De la production de la M30 issue du fentanyl, à sa vente aux USA, avant le blanchiment des capitaux à Dubaï

Le journaliste Bertrand MONNET a le goût du risque puisqu’il est en contact depuis une dizaine d’années avec certains représentants de l’un des plus gros cartel de drogue mexicain, le cartel de Sinaloa.

Avec trois courtes vidéos, le Monde brosse le circuit de production d’une drogue de synthèse ravageuse qui a déjà causé la mort de plus de personnes que les guerres du Vietnam, d’Irak et d’Afghanistan réunies: la M30 produite à partir du fentanyl, un produit importé de Chine qui ne nécessite donc pas une culture agricole préalable comme pour la cocaïne.

La production

Dans la première vidéo, la fabrication de la M30 est présentée. Le fentanyl importé de Chine est ensuite mélangé à d’autres composants par les chimistes du cartel dans de petits laboratoires sur la côte ouest mexicaine notamment à Culiacán pour fabriquer les pilules bleues caractéristiques de cette drogue.

L’exportation

Dans la deuxième vidéo, direction les Etats-Unis qui est le premier marché d’exportation. Le client final est donc américain et tous les circuits de distribution sont utilisés pour y acheminer le produit fini dans ce qui s’apparente à un travail de fourmis ouvrières. Monsieur tout le monde consomme ainsi ce produit quotidiennement acheté entre 10 et 15 dollars US.

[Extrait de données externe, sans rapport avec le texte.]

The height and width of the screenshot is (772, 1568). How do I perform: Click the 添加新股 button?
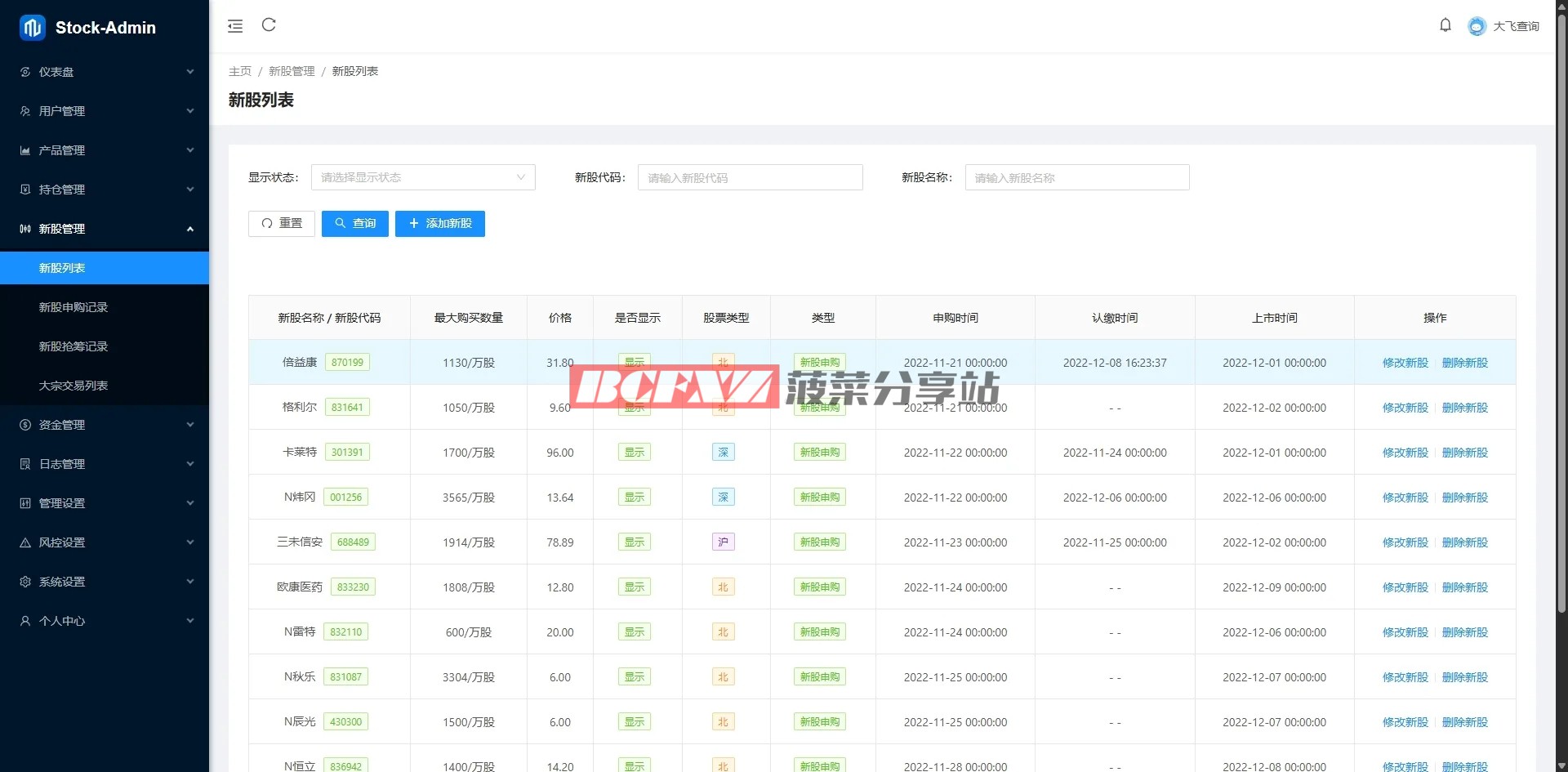pyautogui.click(x=439, y=224)
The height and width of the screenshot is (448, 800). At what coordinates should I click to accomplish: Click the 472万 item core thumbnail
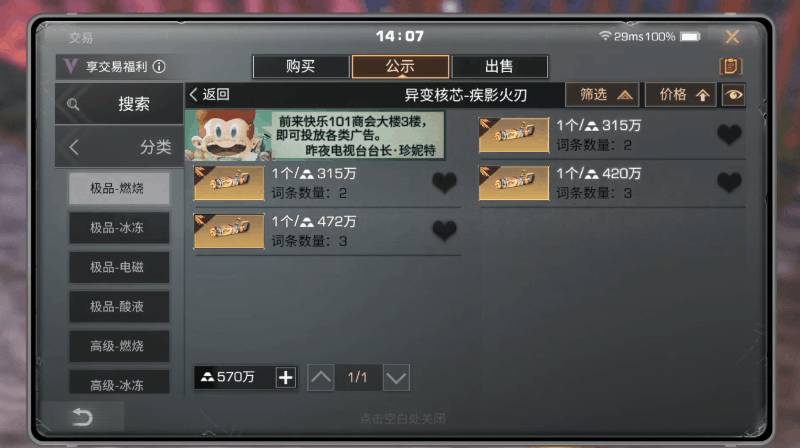(x=229, y=231)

L’un des dealers précise qu’il croit en Dieu d’abord et en la mort ensuite, qu’il a une famille à nourrir et qu’il répond à la demande des consommateurs.

Il indique que derrière l’argent gagné, il peut se retrouver en prison une semaine plus tard et considère son métier comme le pire au monde.

Il remarque que les consommateurs ont abandonné l’héroïne qui tuait moins que la M30. Cela explique sans doute que le prochain marché de consommation visé est l’Europe à commencer par Paris en France.

Le blanchiment

Dans la troisième vidéo, un représentant du cartel se rend à Dubaï pour rencontrer deux intermédiaires français qui lui proposent d’investir en immobilier pour blanchir les capitaux issus de la vente. Un circuit bancaire complexe permet d’acheminer les capitaux en vue de leur investissement local.

Ces images sont saisissantes mais les dealers vont toujours plus vite et des drogues toujours plus ravageuses voient le jour. La presse évoque désormais la Tranq ou drogue du zombie qui associe le fentanyl et la xylazine.